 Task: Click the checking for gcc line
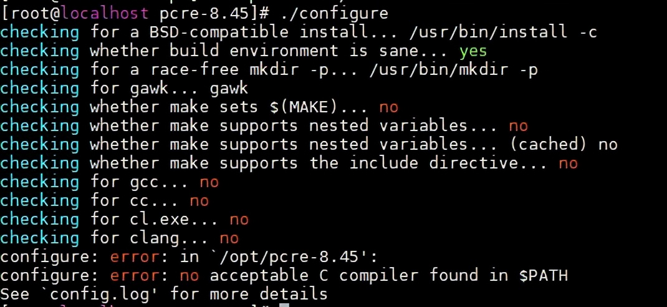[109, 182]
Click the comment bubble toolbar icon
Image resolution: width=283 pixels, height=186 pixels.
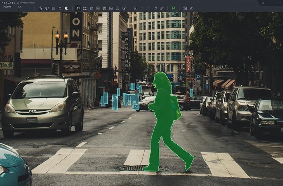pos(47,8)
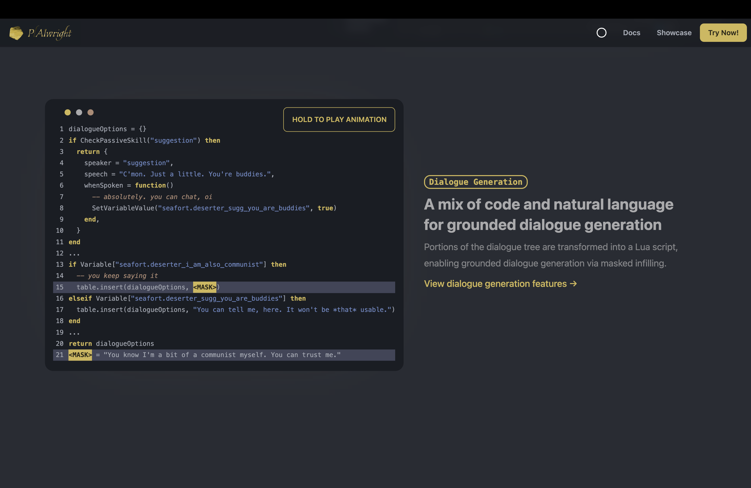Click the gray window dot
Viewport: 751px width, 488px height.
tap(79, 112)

* [What the exercise asks] Print the lines from the one that contains "Image resolution: width=283" through the final line of the material above, exactly and only those, with pictures left out.

* [Solution to the exercise]
Image resolution: width=283 pixels, height=186 pixels.
pos(47,8)
Click the gray window dot
Viewport: 751px width, 488px height.
tap(79, 112)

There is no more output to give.